Personal information
- Date of birth: 8 October 1976 (age 49)
- Position: Defender

Youth career
- Trysilgutten

Senior career*
- Years: Team / Apps / (Gls)
- –1998: Nybergsund
- 1999: Skjetten / 25 / (2)
- 2000: Nybergsund
- 2001–2004: Rosenborg / 15 / (0)
- 2004: → Sogndal (loan) / 10 / (0)
- 2005–2006: Fredrikstad / 16 / (1)

= Lars Blixt (footballer, born 1976) =

Norwegian footballer (born 1976)

Lars Blixt (born 8 October 1976) is a retired Norwegian football defender.

Hailing from Trysil Municipality, he played for local teams Trysilgutten IL and Nybergsund until being scouted by Skjetten. He signed for them in 1999 to play 1. divisjon football.

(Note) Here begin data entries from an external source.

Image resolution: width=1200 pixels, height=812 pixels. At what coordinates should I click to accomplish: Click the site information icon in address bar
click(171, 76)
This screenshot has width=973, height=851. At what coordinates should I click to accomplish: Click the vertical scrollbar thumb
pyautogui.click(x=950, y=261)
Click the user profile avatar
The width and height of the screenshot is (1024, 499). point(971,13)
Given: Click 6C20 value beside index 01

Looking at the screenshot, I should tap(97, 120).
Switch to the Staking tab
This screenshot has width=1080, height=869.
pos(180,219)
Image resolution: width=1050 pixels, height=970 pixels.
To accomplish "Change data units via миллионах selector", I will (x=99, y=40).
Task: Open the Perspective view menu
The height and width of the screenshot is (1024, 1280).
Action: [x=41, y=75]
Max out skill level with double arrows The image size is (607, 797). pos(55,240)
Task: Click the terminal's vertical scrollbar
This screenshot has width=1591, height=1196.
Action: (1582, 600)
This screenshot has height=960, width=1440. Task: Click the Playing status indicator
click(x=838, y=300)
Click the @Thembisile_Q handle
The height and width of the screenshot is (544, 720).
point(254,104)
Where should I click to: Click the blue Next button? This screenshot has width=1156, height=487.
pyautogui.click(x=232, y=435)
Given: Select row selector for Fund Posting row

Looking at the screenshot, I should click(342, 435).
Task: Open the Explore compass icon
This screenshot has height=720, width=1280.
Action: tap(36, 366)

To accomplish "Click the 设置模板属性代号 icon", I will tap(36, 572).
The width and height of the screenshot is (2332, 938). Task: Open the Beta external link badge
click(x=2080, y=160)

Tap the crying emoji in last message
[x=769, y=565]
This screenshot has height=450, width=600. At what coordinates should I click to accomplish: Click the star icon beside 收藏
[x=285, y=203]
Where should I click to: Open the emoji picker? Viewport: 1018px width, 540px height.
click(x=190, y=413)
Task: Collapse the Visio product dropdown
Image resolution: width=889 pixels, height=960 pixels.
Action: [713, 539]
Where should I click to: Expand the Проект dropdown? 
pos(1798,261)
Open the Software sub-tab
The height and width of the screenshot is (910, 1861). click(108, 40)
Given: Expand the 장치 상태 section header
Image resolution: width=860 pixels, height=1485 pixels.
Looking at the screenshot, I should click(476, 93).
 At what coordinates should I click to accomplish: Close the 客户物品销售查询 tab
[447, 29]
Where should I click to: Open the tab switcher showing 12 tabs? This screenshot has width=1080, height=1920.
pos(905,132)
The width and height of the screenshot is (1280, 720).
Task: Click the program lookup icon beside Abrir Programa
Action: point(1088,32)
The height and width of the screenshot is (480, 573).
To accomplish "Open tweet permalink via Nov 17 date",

Returning to Nybergsund in 2000, he now played so well that Norway's leading team Rosenborg BK signed him. After 15 league games and 11 cup games in Rosenborg, he was loaned out to Sogndal in late 2004—Rosenborg had previously bought Sogndal's Robbie Russell to cover for the soon-to-be-gone Blixt. After the 2004 season Blixt was released.

He stayed on the first tier with Fredrikstad FK, even scoring the only goal in an away match against Rosenborg in April 2005, but after a lacklustre first half of the 2006 season he was released.

His sons Jacob (born 1996) and Victor (born 2002) are both footballers playing for Österlen FF.